- [About this exercise]
Nothing but the lines from the one with "You are a GUI" through the final line of the entries should appear in the answer, copied exactly and without pictures.

------ Source material ------

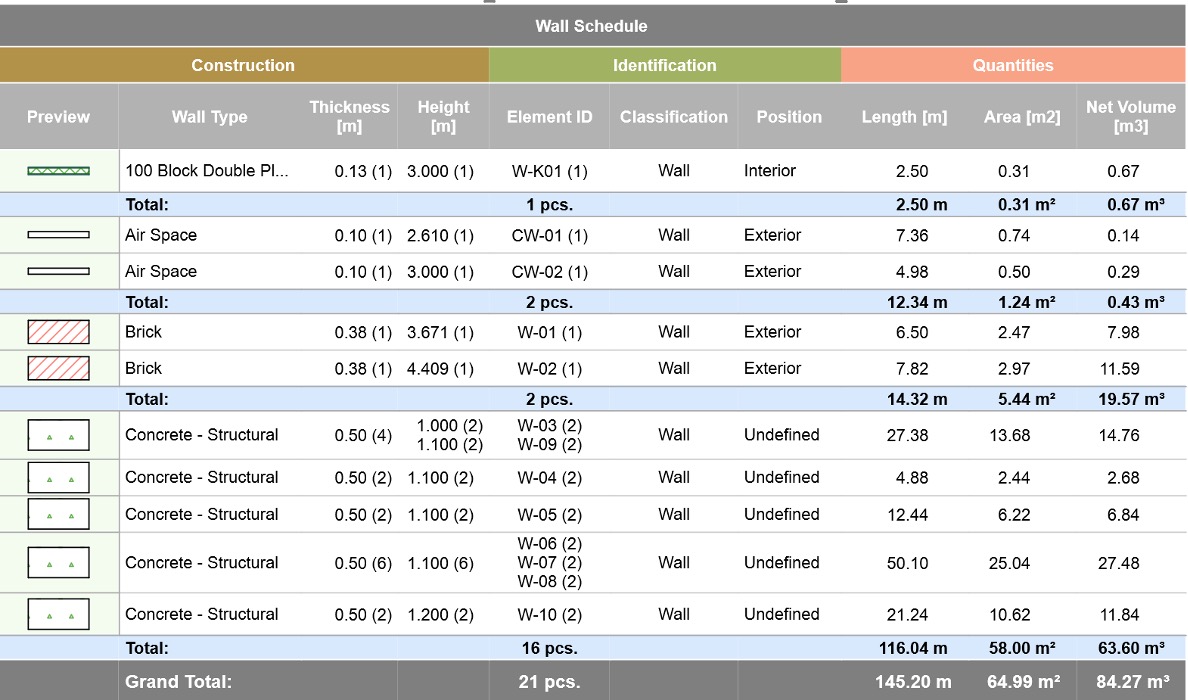Click the 21 pcs. grand total cell
The width and height of the screenshot is (1188, 700).
pyautogui.click(x=549, y=682)
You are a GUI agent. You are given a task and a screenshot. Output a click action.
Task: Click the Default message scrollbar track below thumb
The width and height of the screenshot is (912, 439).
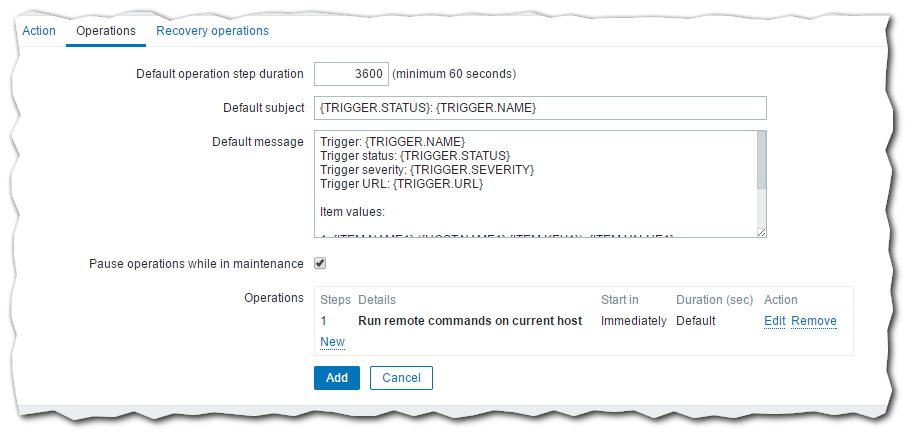click(x=761, y=208)
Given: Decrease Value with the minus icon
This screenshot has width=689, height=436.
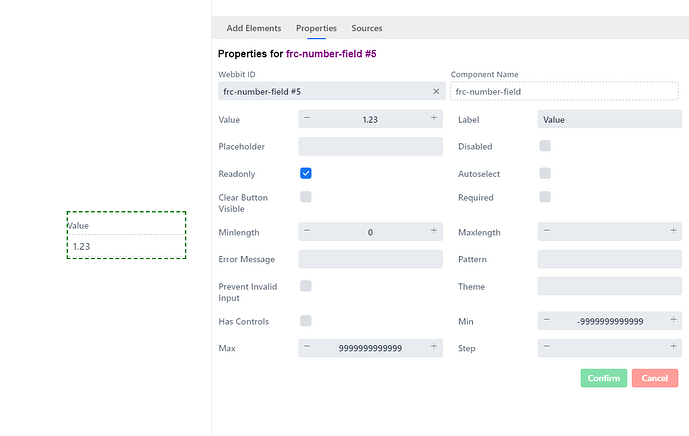Looking at the screenshot, I should click(x=307, y=118).
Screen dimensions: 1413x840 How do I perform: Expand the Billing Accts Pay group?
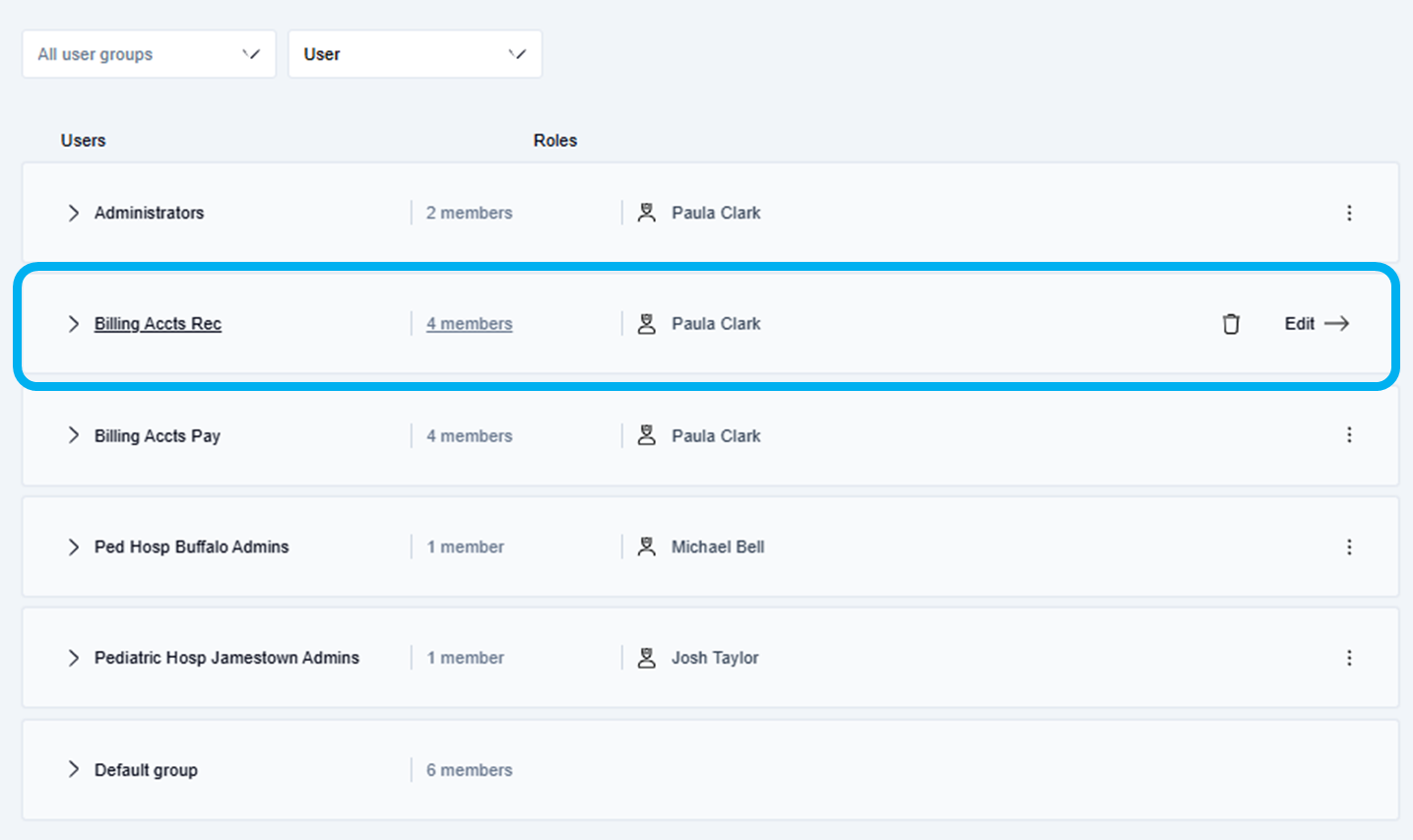tap(73, 435)
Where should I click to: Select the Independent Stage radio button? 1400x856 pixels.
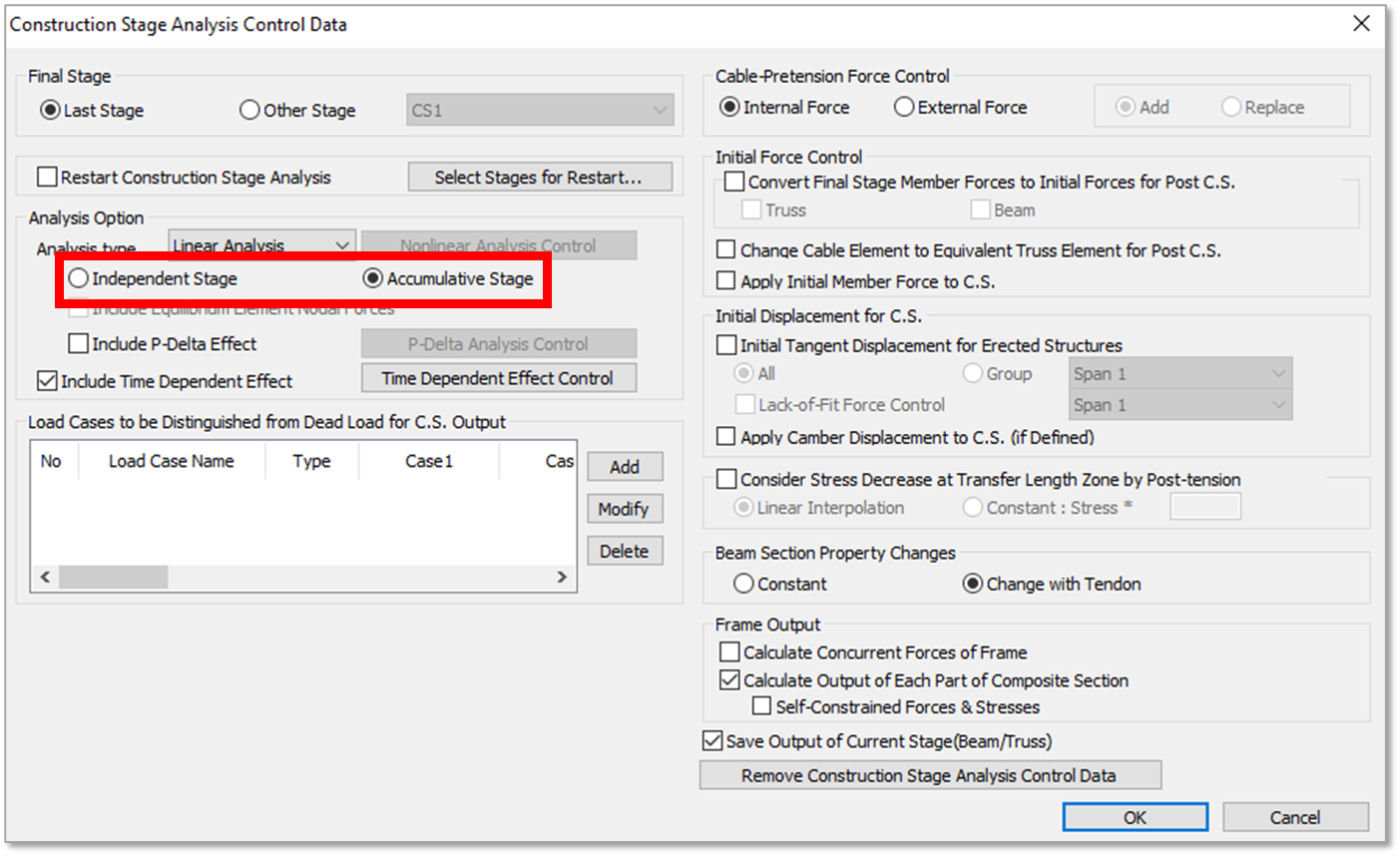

------

- [Reply]
You are a GUI agent. You are given a task and a screenshot. Output a click action.
Task: Click the Default message scrollbar track below thumb
The width and height of the screenshot is (912, 439).
click(x=761, y=208)
Given: Decrease Value with the minus icon
This screenshot has width=689, height=436.
Looking at the screenshot, I should click(x=307, y=118).
Screen dimensions: 1413x840 How do I perform: Expand the Billing Accts Pay group?
tap(73, 435)
Where should I click to: Select the Independent Stage radio button? 1400x856 pixels.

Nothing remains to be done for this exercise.